Avec Paola Petri et Giorgio Maruzzio (Scénariste).

Le triomphe du film de consommation « basé sur la violence, sur le sexe, [et devenu] le plus pur produit commercial », Elio Pétri en faisait le constat en 1976, alors qu’il tournait Todo Modo, film remarquable sur la classe politique italienne et la mauvaise foi. Et il ajoutait : « En même temps, on peut aussi continuer à dire que cette année, [en 1976] il y aura des films intéressants, les films de Bellochio, de Rosi, de Ferreri, et de Pasolini, Salo [par exemple]. C’est comme les autres années… Il y a un groupe d’œuvres d’avant garde, de pointe du point de vue social, politique, poétique. Et ensuite une masse stagnante de produits de consommation, lesquels réfléchissent cependant le degré de civilisation auquel nous sommes arrivés. [Cependant] il manque la lutte en commun de groupes d’auteurs, il manque aussi des auteurs isolés de films pour un cinéma vraiment alternatif. […] Des films qu’on voit dans des endroits différents, des films faits de façon différente, avec des caméras différentes, des visages différents, des thèmes différents, un langage différent, des films qui durent vingt minutes au lieu de deux heures, ou six heures au lieu de deux heures. […] Je ne veux pas parler de cinéma aristocratique, [mais] de cinéma spectaculaire, de cinéma populaire. » Et il ne faut jamais oublier que les films, même critiques, « sont faits toujours dans le contexte de la production capitaliste, même s’ils sont contre cette production. C’est cela le problème de fond. »

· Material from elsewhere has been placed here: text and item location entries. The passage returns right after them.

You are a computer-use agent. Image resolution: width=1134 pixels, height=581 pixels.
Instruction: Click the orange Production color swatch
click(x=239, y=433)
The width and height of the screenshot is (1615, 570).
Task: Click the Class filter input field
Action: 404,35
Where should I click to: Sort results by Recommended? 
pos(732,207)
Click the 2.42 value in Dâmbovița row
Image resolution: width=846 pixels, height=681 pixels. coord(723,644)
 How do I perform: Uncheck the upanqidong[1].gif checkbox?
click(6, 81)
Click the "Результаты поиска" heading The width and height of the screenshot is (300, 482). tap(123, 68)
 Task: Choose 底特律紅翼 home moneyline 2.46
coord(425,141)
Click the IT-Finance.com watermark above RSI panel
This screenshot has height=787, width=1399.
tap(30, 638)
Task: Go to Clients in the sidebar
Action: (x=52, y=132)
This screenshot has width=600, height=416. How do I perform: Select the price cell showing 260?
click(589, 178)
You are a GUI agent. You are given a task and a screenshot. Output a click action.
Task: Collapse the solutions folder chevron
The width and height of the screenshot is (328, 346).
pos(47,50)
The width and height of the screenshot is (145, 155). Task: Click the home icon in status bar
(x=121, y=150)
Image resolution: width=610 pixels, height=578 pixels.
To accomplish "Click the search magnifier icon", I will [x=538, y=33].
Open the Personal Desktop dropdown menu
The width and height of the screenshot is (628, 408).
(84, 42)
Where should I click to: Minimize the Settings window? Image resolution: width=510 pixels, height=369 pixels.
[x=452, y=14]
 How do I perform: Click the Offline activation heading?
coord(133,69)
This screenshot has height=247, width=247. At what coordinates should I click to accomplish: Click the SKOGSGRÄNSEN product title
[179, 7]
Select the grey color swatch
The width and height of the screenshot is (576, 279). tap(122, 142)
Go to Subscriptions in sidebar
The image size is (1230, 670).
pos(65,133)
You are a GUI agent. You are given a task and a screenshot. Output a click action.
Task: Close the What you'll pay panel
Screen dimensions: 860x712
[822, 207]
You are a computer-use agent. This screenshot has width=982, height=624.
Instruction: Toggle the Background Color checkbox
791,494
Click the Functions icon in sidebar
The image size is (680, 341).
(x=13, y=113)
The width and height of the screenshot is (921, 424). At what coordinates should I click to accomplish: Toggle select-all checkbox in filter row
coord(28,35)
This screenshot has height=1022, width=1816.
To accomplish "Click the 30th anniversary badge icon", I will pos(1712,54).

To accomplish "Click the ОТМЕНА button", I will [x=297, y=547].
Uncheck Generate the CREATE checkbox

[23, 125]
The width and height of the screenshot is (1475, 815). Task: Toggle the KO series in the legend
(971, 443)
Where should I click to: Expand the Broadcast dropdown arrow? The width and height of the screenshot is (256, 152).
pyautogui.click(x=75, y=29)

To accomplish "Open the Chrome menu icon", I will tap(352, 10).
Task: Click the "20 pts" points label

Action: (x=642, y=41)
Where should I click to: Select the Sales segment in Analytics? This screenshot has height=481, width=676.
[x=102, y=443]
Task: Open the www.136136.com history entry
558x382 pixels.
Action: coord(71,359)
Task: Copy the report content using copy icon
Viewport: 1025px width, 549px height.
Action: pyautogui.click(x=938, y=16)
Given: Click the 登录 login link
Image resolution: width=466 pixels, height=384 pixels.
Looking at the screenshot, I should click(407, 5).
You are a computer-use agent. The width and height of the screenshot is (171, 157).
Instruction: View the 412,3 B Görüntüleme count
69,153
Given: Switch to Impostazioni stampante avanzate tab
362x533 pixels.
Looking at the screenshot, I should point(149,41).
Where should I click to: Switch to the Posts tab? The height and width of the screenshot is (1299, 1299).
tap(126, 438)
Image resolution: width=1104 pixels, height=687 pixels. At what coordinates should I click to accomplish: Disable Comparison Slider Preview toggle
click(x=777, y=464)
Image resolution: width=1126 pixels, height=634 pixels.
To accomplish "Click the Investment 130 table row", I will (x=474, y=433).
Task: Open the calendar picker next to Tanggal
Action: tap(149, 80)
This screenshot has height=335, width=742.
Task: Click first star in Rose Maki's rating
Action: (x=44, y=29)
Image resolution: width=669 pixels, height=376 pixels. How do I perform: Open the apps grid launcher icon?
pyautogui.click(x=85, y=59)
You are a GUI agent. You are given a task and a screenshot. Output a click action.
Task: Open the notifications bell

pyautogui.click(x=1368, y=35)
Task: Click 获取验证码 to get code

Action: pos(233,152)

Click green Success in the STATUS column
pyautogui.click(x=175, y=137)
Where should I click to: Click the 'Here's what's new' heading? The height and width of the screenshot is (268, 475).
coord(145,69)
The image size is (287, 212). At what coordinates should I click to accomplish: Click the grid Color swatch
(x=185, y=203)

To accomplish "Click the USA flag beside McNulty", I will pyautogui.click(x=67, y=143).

Le problème de fond… Quelque trente-cinq ans après, qu’en est-il du cinéma engagé et critique ? Le contexte de la production capitaliste n’a pas changé. On peut d’ailleurs regretter que les films «  alternatifs » soient rares, en Italie et ailleurs. Mais l’on peut aussi se demander si ce retour relativement récent sur les écrans du cinéma d’Elio Petri annonce le retour du cinéma italien, du cinéma de réflexion comme de la « comédie italienne »…

Après Enquête sur un citoyen au-dessus de tout soupçon que l’on peut trouver en DVD, après la reprise de La Classe ouvrière va au paradis, ou encore de I Giorni contati (Les Jours comptés), annoncé en sortie nationale le 25 avril, on apprend que son premier long métrage, L’Assassin, sort en copie restaurée sur les écrans en juin prochain… Et que La Dixième victime est en cours de restauration… Alors, on se prend à espérer que le cinéma italien revienne sur nos écrans avec un « langage différent » et que le cinéma mièvre ou strictement commercial soit passé de mode, enfin peut-être…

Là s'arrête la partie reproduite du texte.